Urban dictionary definition
I attended Afropunk London held at The Printworks in Surrey Quays in July, thanks to my good friend Seph, who was able to get VIP tickets for the gang for the Saturday. I had always wanted to go to Afropunk ever since I had read about it in some now forgotten obscure magazine years ago but alas I did not at that time have the means to whip myself to Afropunk Brooklyn where this event originated. Since its origins in 2005 it has expanded to both Paris and London.
This was the second time it was being held in the UK and I was so excited to go and to push the boundaries on my otherwise boring and conservative dressing sometimes lol. I was excited to bring out my inner creative Afropunk vibes! I can’t say I could really truly compete with the fashionistas that were on display at this event but you know I tried 😊
So what is Afropunk?
Its a music and arts festival with a twist, originally celebrating the black punk subculture. It has certainly changed over years to incorporate more genres but still reflecting African American culture. Its history and development (have a read here) over the years is interesting and not without its upsets with the original founder leaving as it changed from what he originally intended for it.
Location, Location, Location
The Printworks was a fab location for this festival – indoors to cater for our ‘oh so British Summer’ (it sadly rained heavily that day) and an outdoors area if the sun showed its face (it didn’t). It was such a huge space for one to weave from room to room, stall to stall, stage to stage and just see all that was on offer at your leisure.

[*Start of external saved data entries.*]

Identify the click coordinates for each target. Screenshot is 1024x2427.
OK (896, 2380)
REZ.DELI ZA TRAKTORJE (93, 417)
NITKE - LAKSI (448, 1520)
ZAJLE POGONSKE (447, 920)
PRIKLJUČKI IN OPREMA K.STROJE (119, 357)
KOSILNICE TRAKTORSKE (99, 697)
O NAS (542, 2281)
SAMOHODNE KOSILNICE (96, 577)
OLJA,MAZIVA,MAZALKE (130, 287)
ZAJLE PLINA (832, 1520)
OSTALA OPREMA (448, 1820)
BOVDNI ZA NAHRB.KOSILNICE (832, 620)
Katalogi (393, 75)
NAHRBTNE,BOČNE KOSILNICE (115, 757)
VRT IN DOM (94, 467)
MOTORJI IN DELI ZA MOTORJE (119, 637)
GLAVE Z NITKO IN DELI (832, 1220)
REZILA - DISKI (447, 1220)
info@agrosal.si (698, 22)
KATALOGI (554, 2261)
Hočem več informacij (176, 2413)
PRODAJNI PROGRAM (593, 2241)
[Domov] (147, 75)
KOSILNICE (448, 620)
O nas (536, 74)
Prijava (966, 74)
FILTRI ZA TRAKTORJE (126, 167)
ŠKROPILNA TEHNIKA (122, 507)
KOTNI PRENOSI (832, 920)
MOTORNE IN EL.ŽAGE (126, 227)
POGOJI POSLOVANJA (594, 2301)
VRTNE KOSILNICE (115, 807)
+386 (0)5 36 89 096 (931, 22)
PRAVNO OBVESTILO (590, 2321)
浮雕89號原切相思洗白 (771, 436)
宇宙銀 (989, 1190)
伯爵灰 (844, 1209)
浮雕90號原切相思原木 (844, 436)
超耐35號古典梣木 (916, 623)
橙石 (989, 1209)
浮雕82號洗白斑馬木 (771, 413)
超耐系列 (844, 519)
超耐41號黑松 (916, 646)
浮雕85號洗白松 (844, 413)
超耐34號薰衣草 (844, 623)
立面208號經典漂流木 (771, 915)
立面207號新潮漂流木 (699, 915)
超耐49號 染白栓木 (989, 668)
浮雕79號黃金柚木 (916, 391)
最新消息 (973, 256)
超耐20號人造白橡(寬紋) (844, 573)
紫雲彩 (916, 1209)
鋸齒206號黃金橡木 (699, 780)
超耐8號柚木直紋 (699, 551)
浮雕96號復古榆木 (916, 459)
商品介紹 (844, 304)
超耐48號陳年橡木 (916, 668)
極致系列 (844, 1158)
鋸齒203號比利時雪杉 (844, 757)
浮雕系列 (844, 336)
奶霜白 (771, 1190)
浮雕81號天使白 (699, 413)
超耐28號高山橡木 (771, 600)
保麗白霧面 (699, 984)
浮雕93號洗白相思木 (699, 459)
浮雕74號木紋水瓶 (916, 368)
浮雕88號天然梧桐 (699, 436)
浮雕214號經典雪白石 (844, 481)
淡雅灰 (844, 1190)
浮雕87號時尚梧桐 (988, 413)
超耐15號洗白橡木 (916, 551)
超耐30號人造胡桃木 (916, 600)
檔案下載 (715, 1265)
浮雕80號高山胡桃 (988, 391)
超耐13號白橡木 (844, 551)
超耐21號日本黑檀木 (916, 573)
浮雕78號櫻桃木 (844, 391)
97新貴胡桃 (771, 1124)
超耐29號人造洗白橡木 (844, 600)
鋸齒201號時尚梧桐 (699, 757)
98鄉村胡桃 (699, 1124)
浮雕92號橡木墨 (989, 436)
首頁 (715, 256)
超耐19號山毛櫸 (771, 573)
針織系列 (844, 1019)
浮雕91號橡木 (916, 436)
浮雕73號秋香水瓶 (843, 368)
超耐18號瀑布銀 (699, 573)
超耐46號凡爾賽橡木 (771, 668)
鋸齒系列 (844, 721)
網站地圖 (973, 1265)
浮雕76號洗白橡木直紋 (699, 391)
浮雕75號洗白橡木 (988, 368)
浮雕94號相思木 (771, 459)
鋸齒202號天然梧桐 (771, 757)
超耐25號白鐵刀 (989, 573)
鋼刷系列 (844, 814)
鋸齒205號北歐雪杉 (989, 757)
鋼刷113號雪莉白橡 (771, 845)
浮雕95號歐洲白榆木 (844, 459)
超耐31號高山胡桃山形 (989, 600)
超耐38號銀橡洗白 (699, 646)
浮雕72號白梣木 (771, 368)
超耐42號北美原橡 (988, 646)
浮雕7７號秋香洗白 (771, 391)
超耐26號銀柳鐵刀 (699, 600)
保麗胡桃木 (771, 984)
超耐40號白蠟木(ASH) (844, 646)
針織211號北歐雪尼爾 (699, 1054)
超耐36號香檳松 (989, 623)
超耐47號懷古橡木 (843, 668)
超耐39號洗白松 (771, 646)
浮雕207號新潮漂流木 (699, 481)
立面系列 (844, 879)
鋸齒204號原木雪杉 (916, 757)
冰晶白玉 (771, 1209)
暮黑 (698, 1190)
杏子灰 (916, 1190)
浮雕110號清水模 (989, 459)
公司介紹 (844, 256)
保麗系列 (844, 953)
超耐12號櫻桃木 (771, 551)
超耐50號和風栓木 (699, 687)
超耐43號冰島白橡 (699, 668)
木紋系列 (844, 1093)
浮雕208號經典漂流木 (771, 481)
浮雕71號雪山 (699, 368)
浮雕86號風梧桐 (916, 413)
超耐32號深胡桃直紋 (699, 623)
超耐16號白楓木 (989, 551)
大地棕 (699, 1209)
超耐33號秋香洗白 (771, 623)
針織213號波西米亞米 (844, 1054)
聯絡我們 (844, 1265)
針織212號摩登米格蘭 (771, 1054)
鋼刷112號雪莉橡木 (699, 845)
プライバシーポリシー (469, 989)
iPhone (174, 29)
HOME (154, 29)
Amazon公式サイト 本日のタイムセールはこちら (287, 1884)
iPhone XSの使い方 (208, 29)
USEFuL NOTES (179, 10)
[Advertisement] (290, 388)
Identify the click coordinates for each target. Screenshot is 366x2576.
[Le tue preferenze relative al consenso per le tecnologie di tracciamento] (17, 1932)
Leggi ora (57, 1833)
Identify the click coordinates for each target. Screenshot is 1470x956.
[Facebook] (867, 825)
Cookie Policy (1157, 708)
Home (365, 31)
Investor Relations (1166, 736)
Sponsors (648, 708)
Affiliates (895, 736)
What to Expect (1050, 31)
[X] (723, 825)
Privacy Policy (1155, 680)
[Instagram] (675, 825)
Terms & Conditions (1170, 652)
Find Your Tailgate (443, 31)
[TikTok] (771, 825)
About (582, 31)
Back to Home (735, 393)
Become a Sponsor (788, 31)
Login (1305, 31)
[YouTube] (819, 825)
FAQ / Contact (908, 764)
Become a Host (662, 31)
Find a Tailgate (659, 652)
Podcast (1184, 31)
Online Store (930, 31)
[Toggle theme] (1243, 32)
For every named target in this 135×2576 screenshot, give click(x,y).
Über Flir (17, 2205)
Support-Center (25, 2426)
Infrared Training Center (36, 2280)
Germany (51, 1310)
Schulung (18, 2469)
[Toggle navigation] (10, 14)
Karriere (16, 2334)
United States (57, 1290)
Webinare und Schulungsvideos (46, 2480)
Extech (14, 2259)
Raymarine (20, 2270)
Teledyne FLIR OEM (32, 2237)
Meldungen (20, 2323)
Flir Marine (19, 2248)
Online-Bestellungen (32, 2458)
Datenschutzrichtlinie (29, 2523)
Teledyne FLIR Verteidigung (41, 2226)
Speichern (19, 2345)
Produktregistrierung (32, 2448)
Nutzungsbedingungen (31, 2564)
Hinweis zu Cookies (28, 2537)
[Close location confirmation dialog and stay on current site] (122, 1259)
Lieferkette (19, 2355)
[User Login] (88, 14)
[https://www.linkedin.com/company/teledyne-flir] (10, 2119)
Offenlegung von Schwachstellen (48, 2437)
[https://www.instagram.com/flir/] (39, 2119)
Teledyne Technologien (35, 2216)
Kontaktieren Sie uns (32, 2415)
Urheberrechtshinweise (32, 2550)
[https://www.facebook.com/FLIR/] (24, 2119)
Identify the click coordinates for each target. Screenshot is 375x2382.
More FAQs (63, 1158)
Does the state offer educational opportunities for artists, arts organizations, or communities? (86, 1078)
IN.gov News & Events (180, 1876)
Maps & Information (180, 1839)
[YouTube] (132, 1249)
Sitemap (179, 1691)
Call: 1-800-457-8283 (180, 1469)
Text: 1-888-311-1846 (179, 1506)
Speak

There were two stages featuring the performers.
What was there this year?
On display at Afropunk was amazing art, black owned/African inspired businesses selling their wares, food and of course the amazing artists.
JME the little brother of Skepta and hailed as the London grime hero got the crowd well and truly pumped up with his musical offering.
The musical highlight for me was Corinne Bailey Rae and I enjoyed singing along with her (not necessarily in tune though!)
I must say I was disappointed with the selection of food on offer at the venue, sadly overpriced and personally I do not think there were enough vendors in proportion to how many attended the event. There were long queues for food (I think I waited an hour) and because located outside this involved waiting in the rain. No one likes queuing for food and its even worse if the food is not anything to write home about.
What I really liked the most at this year’s Afropunk was just admiring everyone’s style! I love getting hair and style ideas from my everyday world rather than magazines and Afropunk provided a plenty of things to see. People sure are creative!
I got to bump into my doctor friend Annabel and we got to chat over her recent life changing decision to dye her ‘Fro purple. I actually don’t jest about it, for black girls dyeing our ‘Fro is a big thing! I absolutely love her purple ‘Fro and wish I had the guts to do it! She is truly rocking it!
I also met the Brazilian Bahian beauty, Maga Moura as I waited patiently for food (the only good thing about the queue). She is a fashion blogger whose ever changing multi-coloured hairstyles I have admired and seen over Instagram. She is super friendly and I got chatting with her about my love of Salvador in Brazil and she told me she was born there but now lives in Sao Paulo. She had been jetsetting to all the different Afropunks around the world and sharing all the fun she had over social media – go check her out!
All in all I had a great time hanging with my tribe – aren’t they gorgeous? Here is to more Afropunking with you gals x
Hope you get to check out Afropunk next year! Maybe next year I can make it to Paris or Brooklyn!